Big find for pro metal detector: hundreds of smart watches

Port Barrington metal detectorist dives and digs to recover lost treasures

Darick Langos uses his metal detector to search the Fox River

A word of advice to Apple Watch owners who spend time on the Chain O’ Lakes: Get a better strap for the device than what comes with it.

While diving with his metal detector, Darick Langos has collected about 200 of the smart watches from the water. Nearly all had the original watch band attached.

Apple watches found by Darick Langos with his metal detector on land or while diving in the Fox River or lakes.

“The ones with the sports bands ... they do not stay on in the water,” Langos said.

Langos, 25, of Port Barrington, also has found dozens of smartphones and hundreds of rings and other jewelry in his years diving in the Chain O’ Lakes and on Lake of the Ozarks in Missouri, where his parents have a vacation home.

He’s built those two passions – scuba diving and metal detecting – into a business, Scuba Bear Diving Recovery Service. For a fee and depending on what was lost and where, Langos will search for lost property.

“It is a good paying gig, but super niche,” Langos said, adding, “I am the cheapest guy I know of. I don’t charge if I can’t find it.”

While his base rate is variable, depending on where the item is and how far underwater it might be, “I don’t want to sticker shock people with my prices,” he said.

Langos started the two hobbies young, getting scuba certification at age 10 and his first metal detector at age 11. That first detector model was a “1970s from grandpa that didn’t do anything compared to the models they have now.”

The model he now uses will detect metal under 50 feet of water. “That was a game changer for me,” Langos said.

Darick Langos with some of the hundreds of items he has found with his metal detector on land or while diving in the Fox River or lakes.

He doesn’t go treasure hunting only when he gets a call. Langos also goes out on his own. He’s never sold anything he’s found on the excursions and now has the collection of cellphones, smart watches, rings, earrings, a few hunting knives and an assortment of mostly rusted guns that have been cleared by police.

“I haven’t sold anything, including a white gold Cartier ring, unless I get it back to the owner,” he said.

As far as the Apple Watches go, most still take a charge, but because they are locked it’s difficult to get it back to an owner. If he can send a “call this number” message to the watch that forwards to a cellphone, then he has been able to return it. Cellphone companies have mostly shown disinterest in getting the device back to owners.

Langos is upfront about his capacity at finding items lost in the lake, Langos said. If the owner is 99% certain of where the lost property may be, he can go look for it. If the property is “somewhere out in the middle of the lake” he’s less likely to find it.

One of his biggest search requests has been for prescription glasses. “They can be insanely expensive, $800 for prescription glasses. I am able to find it in less than a minute” if given a good location, Langos said.

Metal detecting as a hobby had an uptick in popularity during the pandemic, with people picking up detectors for something to do outdoors. Langos advises people who think they’d like to try going out themselves start with a less-expensive model.

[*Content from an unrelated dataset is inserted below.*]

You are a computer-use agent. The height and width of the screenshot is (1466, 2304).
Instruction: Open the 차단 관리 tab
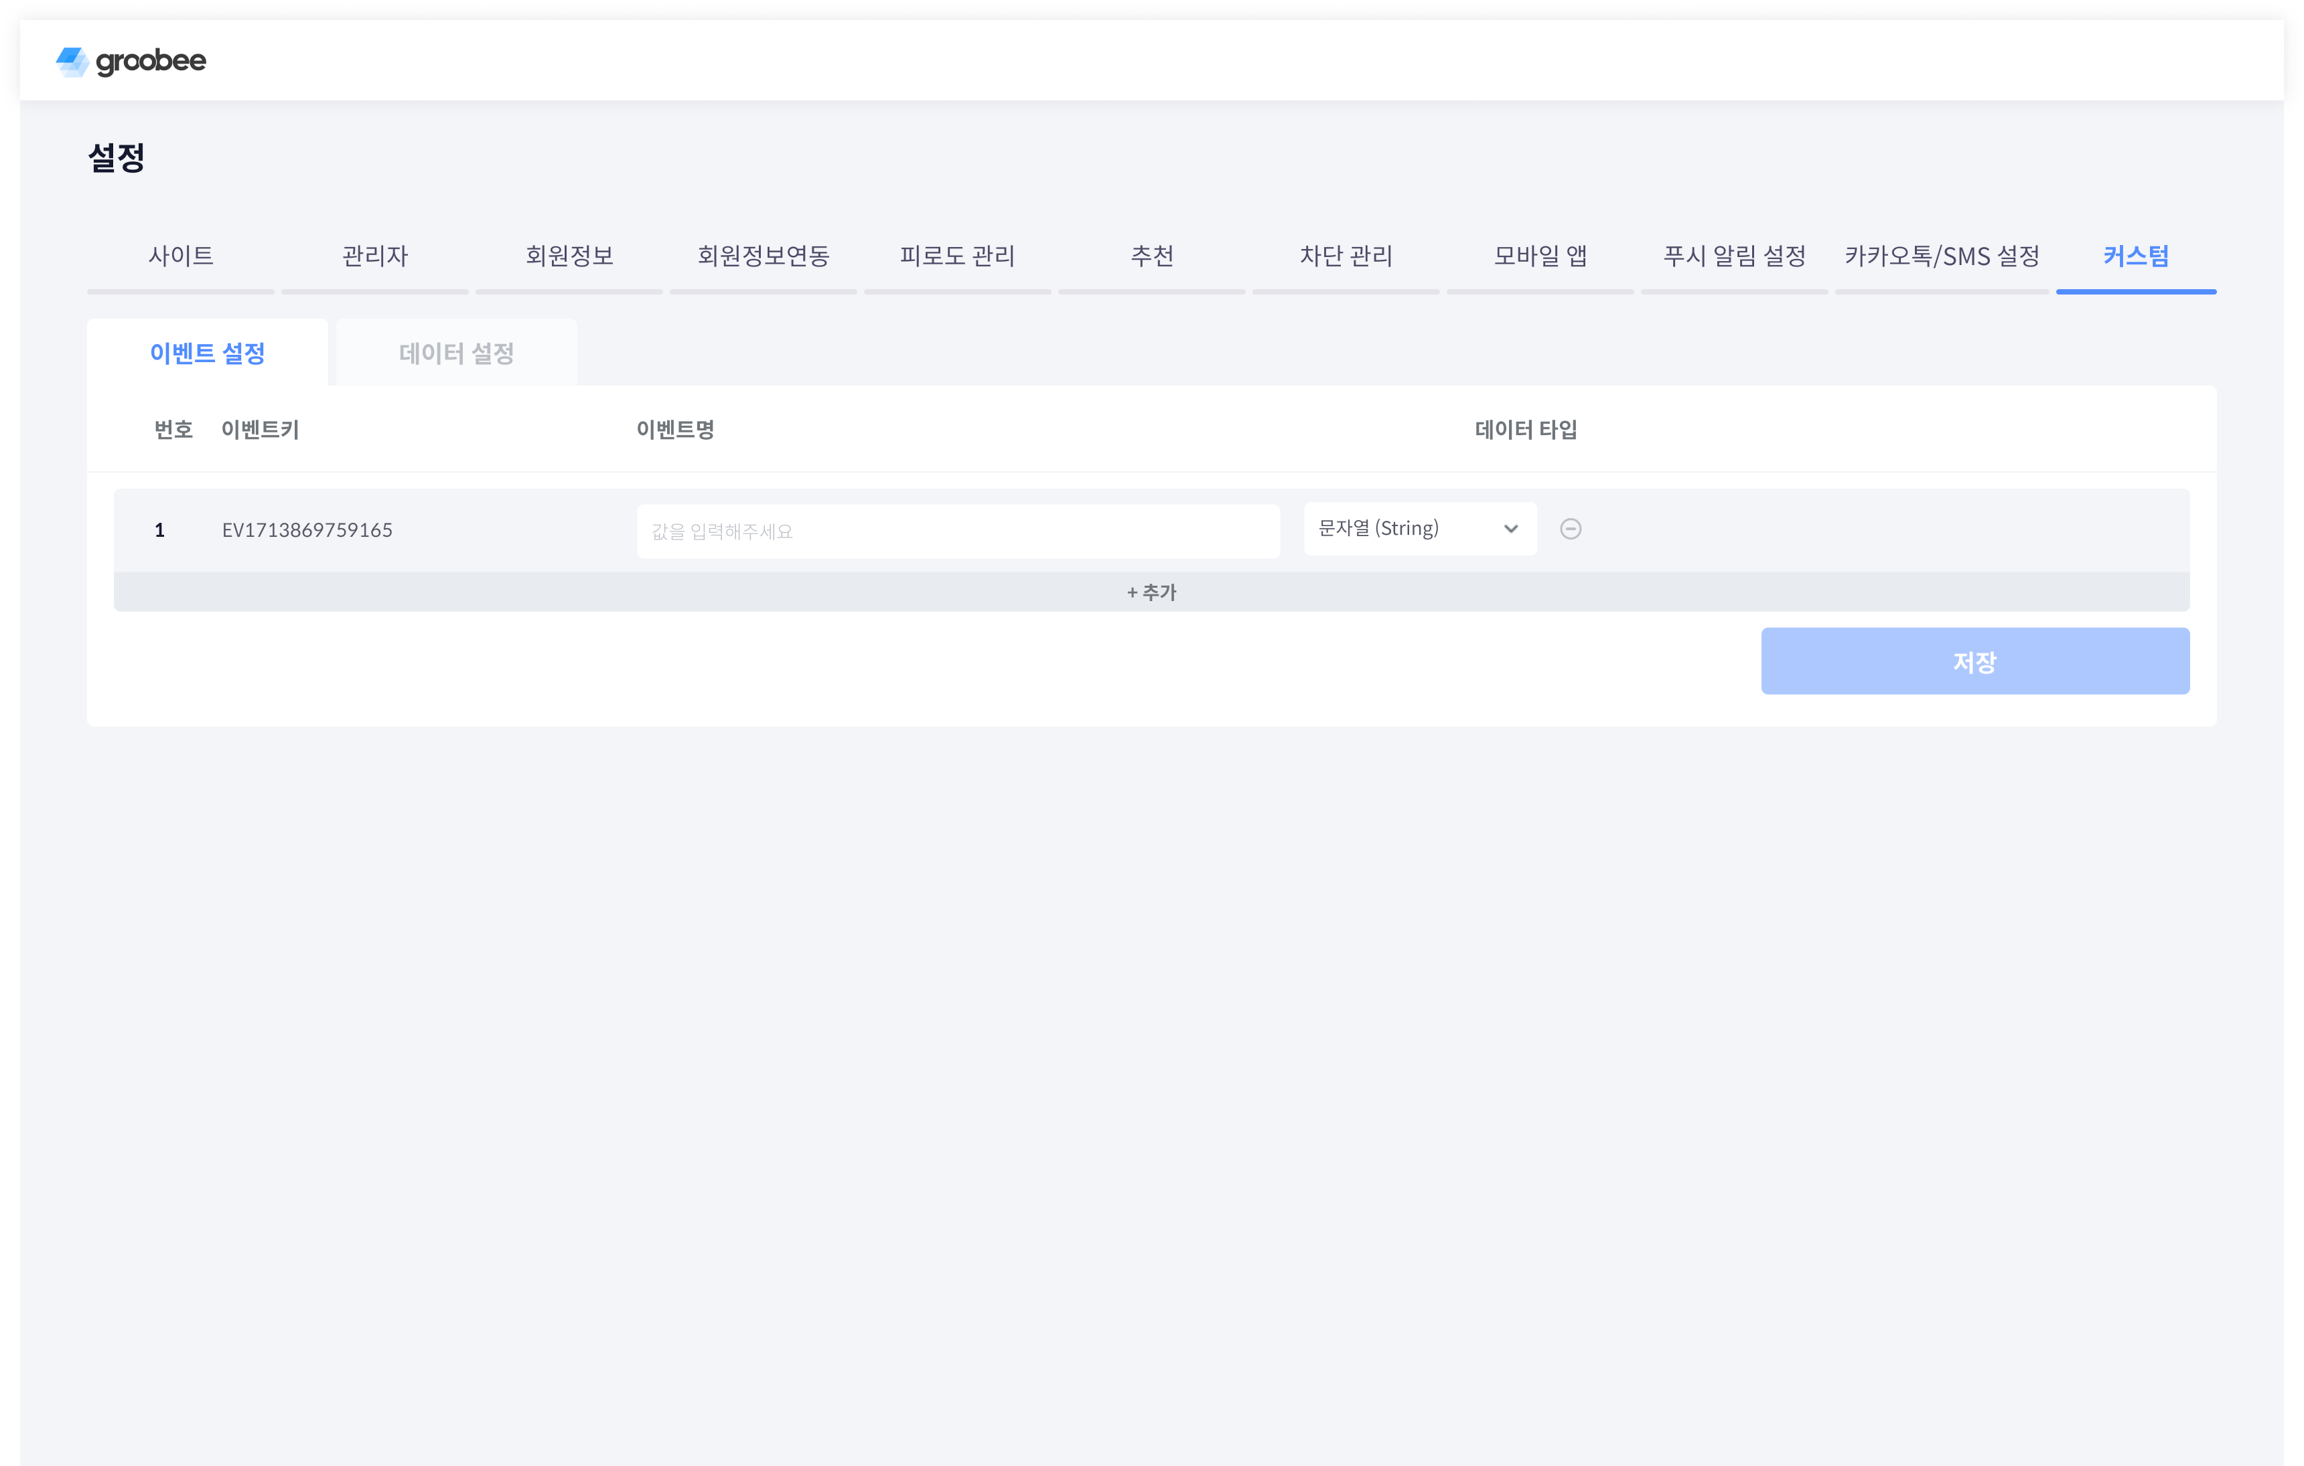pyautogui.click(x=1346, y=256)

That is the same advice from Ron Shore, owner of Chicago’s Windy City Metal Detectors. He’s been a metal detector retailer since 1985.

Interest in metal detecting “has been pretty steady,” Shore said, but it did see an increase during COVID-19 and when gold and silver prices go up. The equipment also has improved significantly in the past few years.

Machines can be bought online, but those detectors can also be frustrating if they are too advanced for a new user, Shore said. “I tell them to not buy top of the line. See if you enjoy the hobby. You don’t want a $1,000 detector that sits in the closet.”

People think it’s neat to see his three large jars of wheat pennies he’s collected, Shore said. For each one of them, he had to get down on his knees and dig to find out what the machine had found.

He also warns that the YouTube videos of searchers finding gold rings likely is a small percentage of what the person actually digs for. “You only see them dig for the good stuff. I have a case here ... with a ton of junk” that been dug up. “That is just part of the game.”

Rings found by Darick Langos with his metal detector on land or while diving in the Fox River or lakes.

Shore will refer calls to Langos for people looking for their lost property or when a dive is needed for the search.

“I am close to 80 now. I don’t detect as much as I used to,” Shore said. “On the plus side, there is no other hobby that will pay for itself when you use it, with the cost of gold today.”

Even at those prices, Langos does not intend to start selling the jewelry he’s found. He has a few pieces he’d like to get back to the owner, such as a large class ring from Missouri. He’s reached out online to a man with a matching name but hasn’t heard back.

Langos has a few spots on McHenry County’s lakes he searches regularly. “I find a lot of coins and garbage. It can be a needle in a haystack” when he does have a search request locally. “People throw their garbage in the water and it is all bottle caps and beer cans.”